===== CUPLIKAN TEKS
Perkembangan Restorative Justice di Indonesia



Restorative Justice atau sering diterjemahkan sebagai keadilan restoratif merupakan suatu model pendekatan yang muncul dalam era tahun 1960-an dalam upaya penyelesaian perkara pidana. Berbeda dengan pendekatan yang dipakai pada sistem peradilan pidana konvensional, pendekatan ini menitikberatkan adanya partisipasi langsung dari pelaku, korban dan masyarakat dalam proses penyelesaian perkara pidana.
Dalam sistem peradilan Indonesia, sistem keadilan restoratif merupakan suatu hal yang baru, di samping sudah banyak masyarakat yang mengenal sistem diskresi yang dipakai oleh petugas polisi di lapangan. Pemberian hukuman ataupun pemasukan pelaku ke dalam lembaga pemasyarakatan dianggap masih cara yang ampuh untuk menangani dan menimbulkan efek jera bagi masyarakat.
Faktanya banyak terpidana atupun pelaku pelanggaran yang menjadi korban lagi dari sistem peradilan pidana itu sendiri. Secara ekstrim dikatakan oleh Hulsman, The criminal justice system as a social problem.[1]  Kritik ini ditujukan pada penerapan sanksi yang menyisakan penderitaan, masalah keluarga bagi pelaku dan stigma yang muncul dalam masyarakat sebagai mantan narapidana.
Keadilan restoratif dikatakan sebagai peace principle yang mengingatkan bahwa keadilan dan perdamaian tidak bisa dipisahkan, tidak seluruh tindak kejahatan dapat ditangani oleh sistem peradilan pidana dan berakhir di penjara. Penjara bukanlah solusi baik dalam menyelesaikan masalah kejahatan, khususnya dengan tindak kejahatan dimana kerusakan yang ditimbulkan dari pelaku dan masyarakat masih bisa memperbaiki (me-restore) keadaan tersebut seperti semula dan sekaligus menghilangkan dampak buruk dari penjara.
==========
### KETENTUAN TUGAS
Tuliskan ulang tanpa perubahan sebagian teks tentang keadilan restoratif di atas, dimulai dari kata-kata yang memuat "Faktanya banyak terpidana" dan diakhiri setelah "sebagai mantan narapidana.".
===== ENTRI MATERI
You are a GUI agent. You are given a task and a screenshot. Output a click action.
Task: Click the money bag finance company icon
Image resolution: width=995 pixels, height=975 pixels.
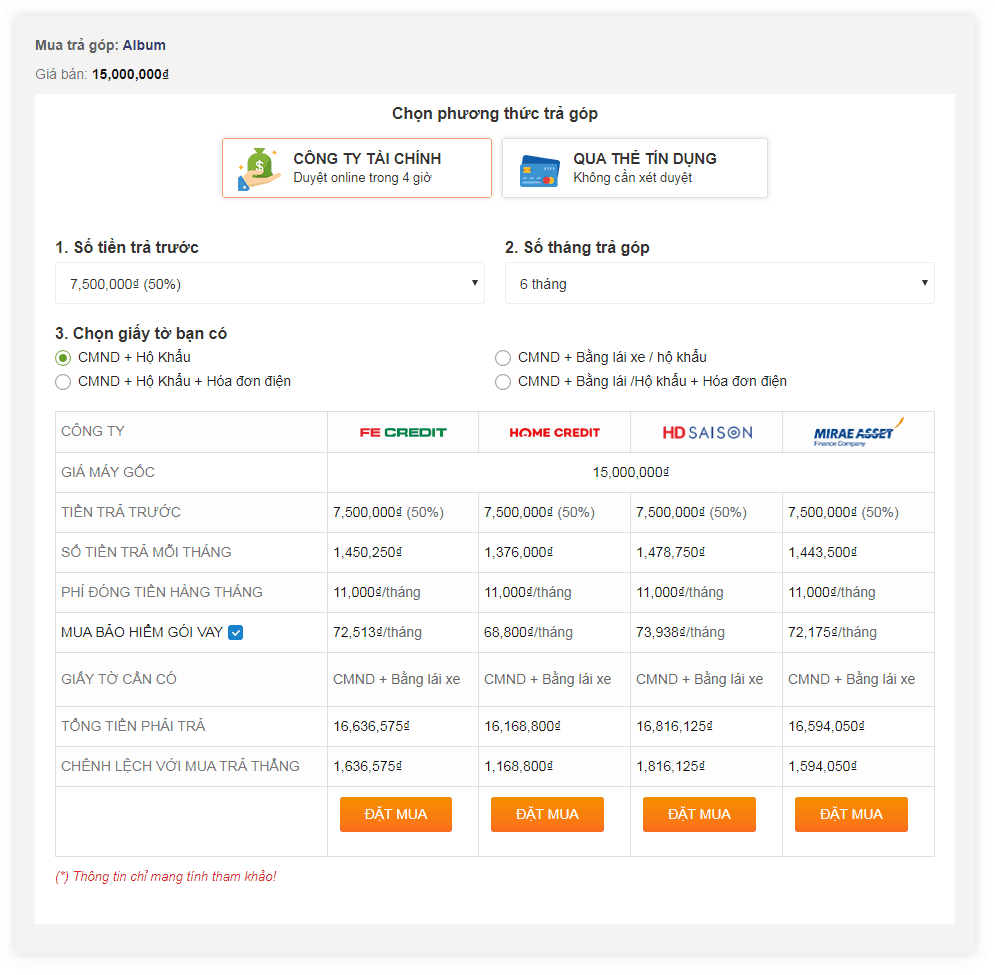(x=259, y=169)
==========
===== ENTRI MATERI
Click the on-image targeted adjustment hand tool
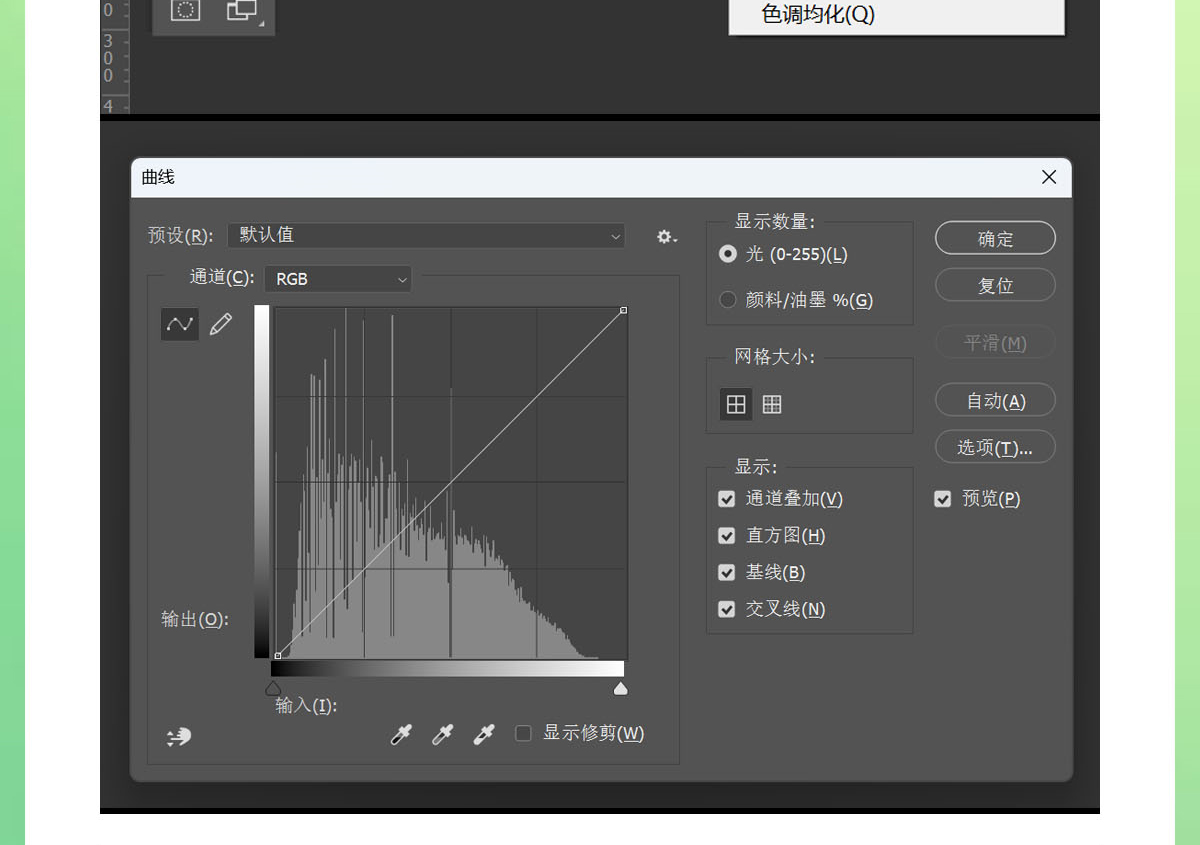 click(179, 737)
==========
===== ENTRI MATERI
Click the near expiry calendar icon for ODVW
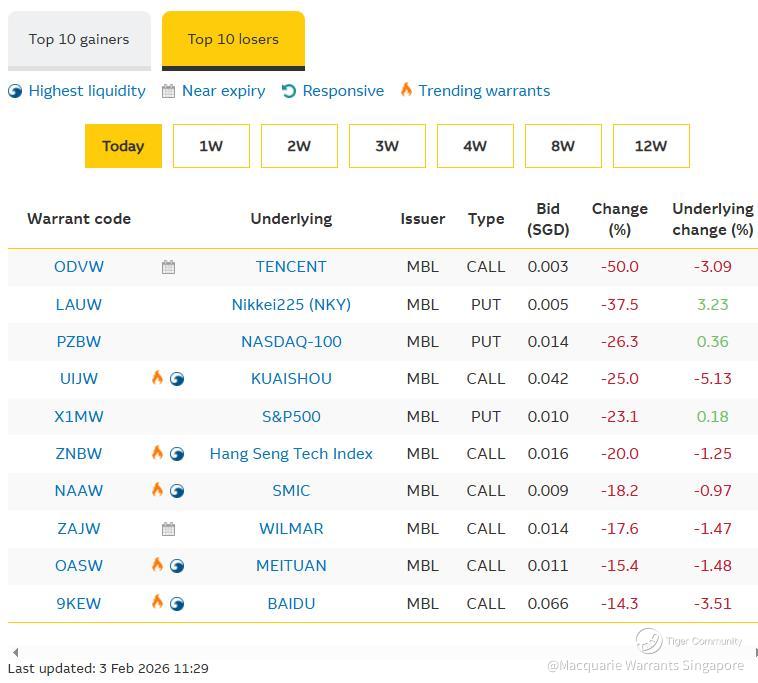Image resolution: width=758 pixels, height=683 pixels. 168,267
==========
### JAWABAN LATIHAN
Faktanya banyak terpidana atupun pelaku pelanggaran yang menjadi korban lagi dari sistem peradilan pidana itu sendiri. Secara ekstrim dikatakan oleh Hulsman, The criminal justice system as a social problem.[1]  Kritik ini ditujukan pada penerapan sanksi yang menyisakan penderitaan, masalah keluarga bagi pelaku dan stigma yang muncul dalam masyarakat sebagai mantan narapidana.